Hillary Clinton Plans a Corporate ‘Exit Tax’ Proposal would be meant to deter companies from merging with smaller overseas firms By Richard Rubin And Laura Meckler

http://www.wsj.com/articles/hillary-clinton-plans-a-corporate-exit-tax-1449530258

WASHINGTON—Hillary Clinton’s plan to deter companies from leaving the U.S. will include an “exit tax,” her campaign said Monday, making it even more restrictive than President Barack Obama’s proposals.

Like Mr. Obama, Mrs. Clinton wants to prevent companies from leaving the U.S. tax system by merging with a smaller foreign firm. That rule could have discouraged Medtronic PLC from putting its tax address in Ireland and could complicate the similar transaction that Pfizer Inc. is attempting now. Both of those deals use a law that allows such inversions as long as the U.S. company’s shareholders own less than 80% of the combined business.

The Obama proposal has gone nowhere in Congress, stopped by Republicans who say it amounts to erecting walls around the U.S. tax system rather than making it more favorable. Mrs. Clinton would go further, requiring companies to pay U.S. taxes on deferred foreign earnings if they attempt to “game” her new threshold, a campaign aide said Monday.

Mrs. Clinton, the front-runner for the Democratic presidential nomination, will speak about corporate taxes on Wednesday in Iowa. The aide said she would unveil “another major component” of her plan then.

The U.S. taxes companies on their world-wide earnings but allows them to claim foreign tax credits for profits earned abroad and defer U.S. taxes until they bring the money home. That system and the 35% marginal corporate tax rate encourage companies to earn money abroad in low-tax countries and leave it there. U.S. companies now have more than $2 trillion in stockpiled offshore profits that haven’t been fully taxed.
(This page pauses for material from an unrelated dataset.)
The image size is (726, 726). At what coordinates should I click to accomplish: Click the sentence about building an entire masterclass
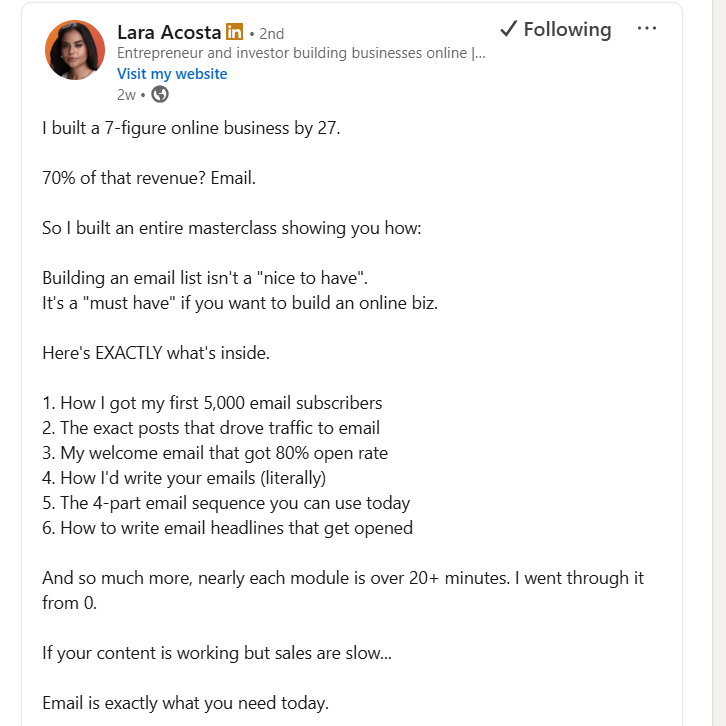(x=232, y=229)
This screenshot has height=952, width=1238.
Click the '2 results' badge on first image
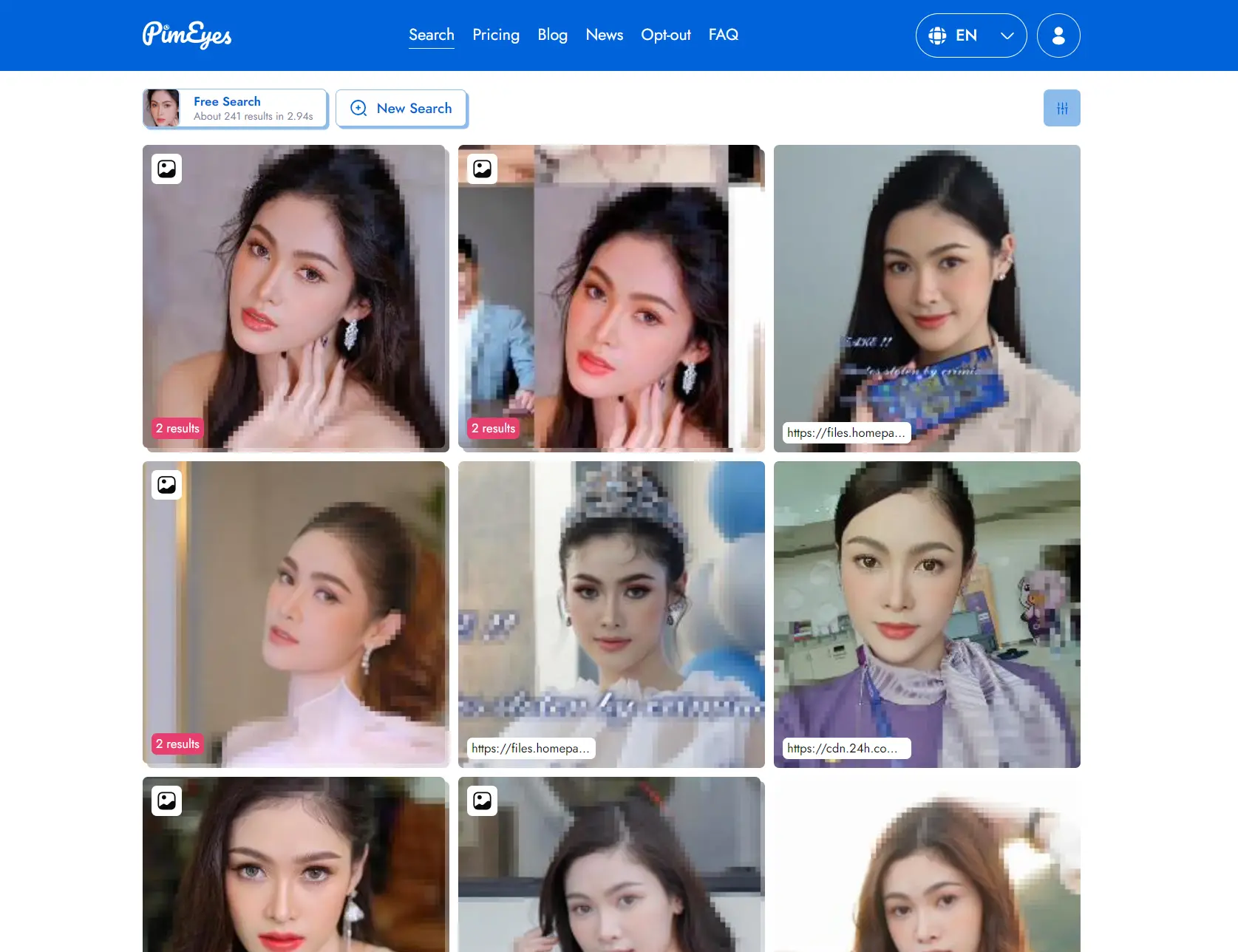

An exit tax would mirror the system the U.S. uses to tax retirement accounts of individuals who renounce their citizenship, said Steve Rosenthal, a senior fellow at the nonpartisan Tax Policy Center in Washington. “At the very least, an exit tax would throw an impediment to all the existing companies,” he said. “It’s a sensible step. Of course, it needs to be more.”

The amounts at play could be significant and could make U.S. companies much less attractive takeover targets. Amgen Inc., for example, said in a securities filing that it would owe $10.5 billion if it brought home all $29.3 billion it has outside the U.S.
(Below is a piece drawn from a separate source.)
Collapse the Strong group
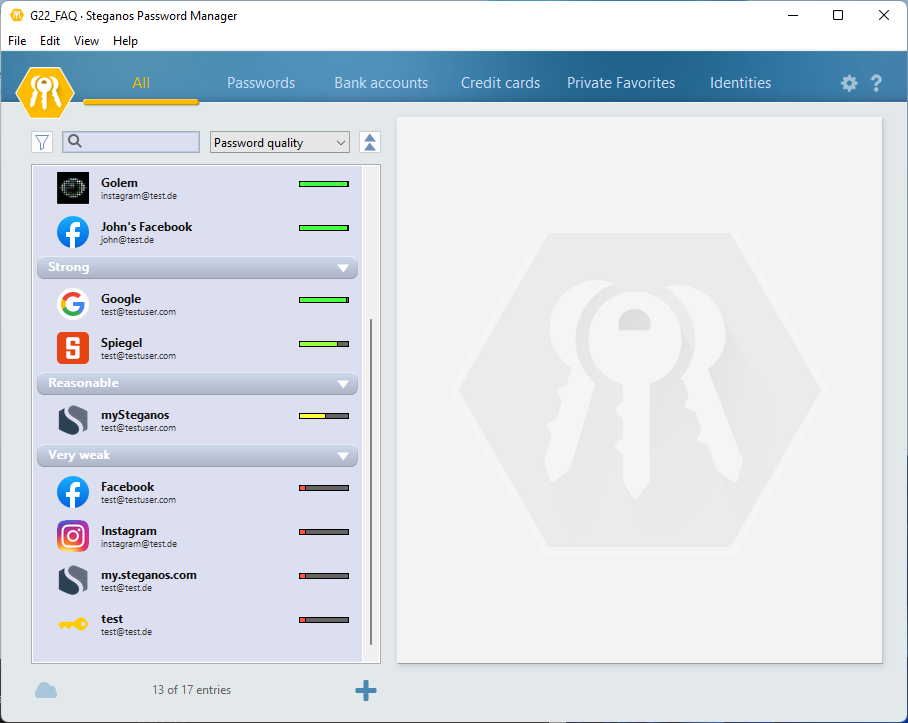The image size is (908, 723). tap(343, 268)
Clinton’s tax would apply to some transactions structured as foreign takeovers of U.S. companies aimed at getting around the rules. When U.S. companies are bought or when they do a corporate inversion, they don’t get to bring all the offshore money back tax-free. That money is typically still subject to U.S. tax rules.

The big attraction for companies has been accumulating future profits outside the U.S. tax net.
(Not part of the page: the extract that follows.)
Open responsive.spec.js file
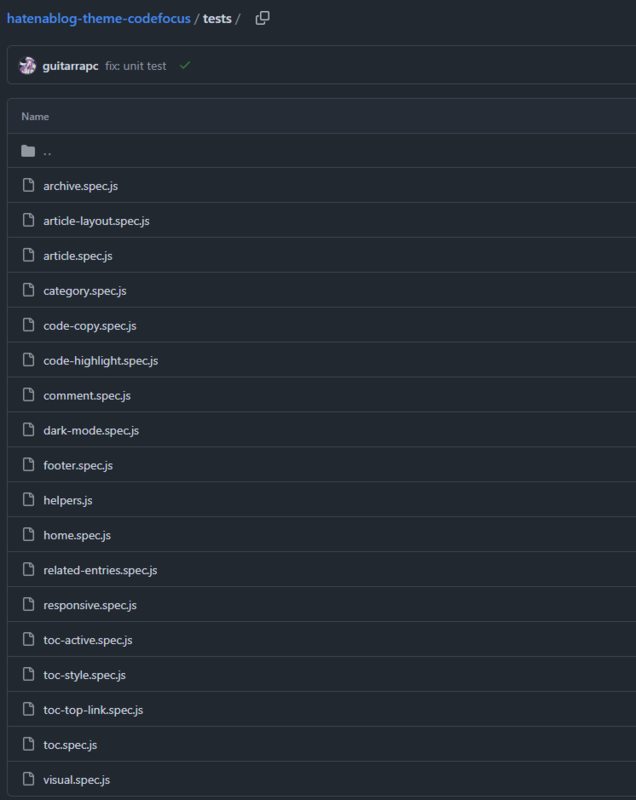The image size is (636, 800). coord(90,605)
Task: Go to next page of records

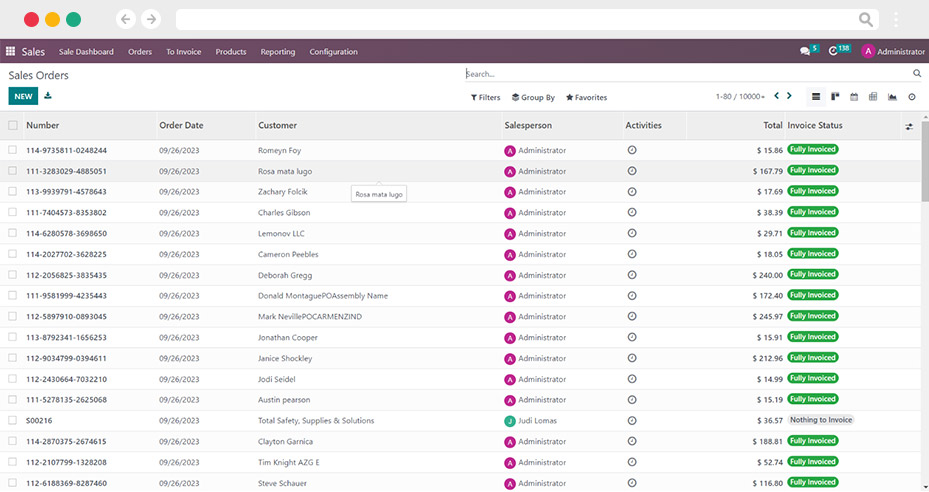Action: click(x=789, y=96)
Douglas Holtz-Eakin, a Republican economist, replied to the Clinton proposal by noting that there is already an exit tax in place. Shareholders pay taxes on gains when companies invert, and that hasn’t been effective in addressing the problem, Mr. Holtz-Eakin said. The Clinton version of the exit tax also doesn’t address what he called the fundamental problems of the U.S. corporate-tax system.

“The ratio of politics to policy in this is quite high,” he said. He added that the exit tax assumes the exits continue. “They are admitting failure up front.”